Reproduce verbatim the line containing "Task: Click the log scrollbar handle" and every line that follows it through the end of the entries below, omitting all pictures.

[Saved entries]
■ ■ ■
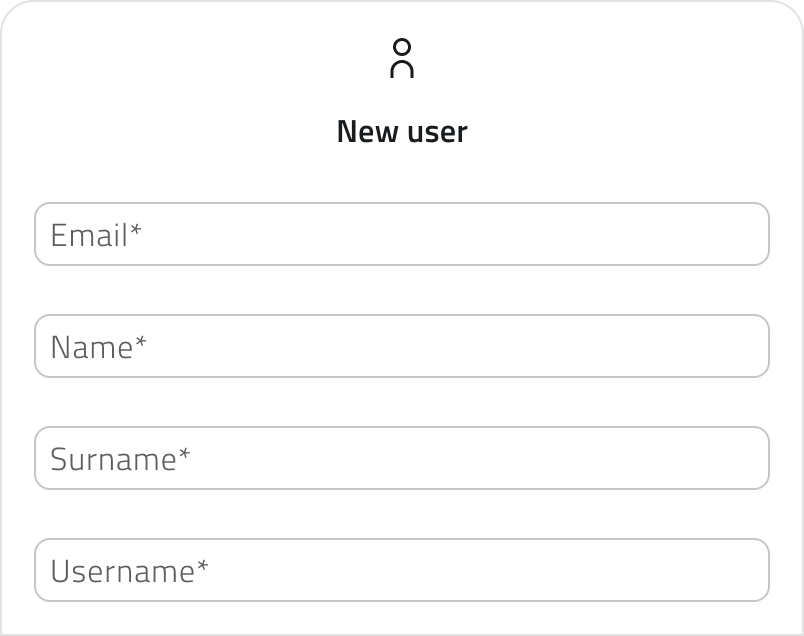Click the Username field's left edge
The image size is (804, 636).
36,570
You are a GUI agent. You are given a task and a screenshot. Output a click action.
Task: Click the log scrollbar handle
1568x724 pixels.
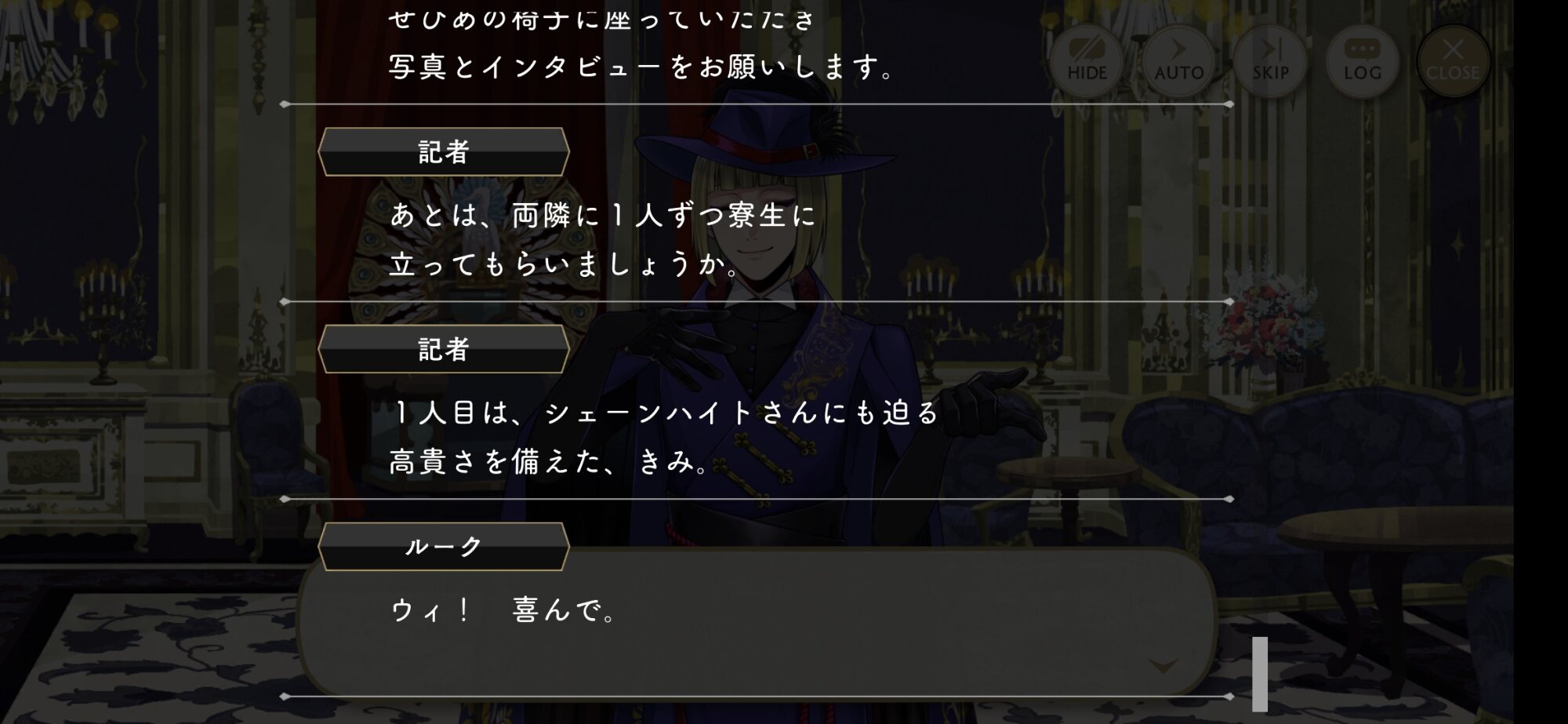pos(1260,674)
■ ■ ■
**Response below**
Task: Click the log scrollbar handle
1568x724 pixels.
pos(1260,674)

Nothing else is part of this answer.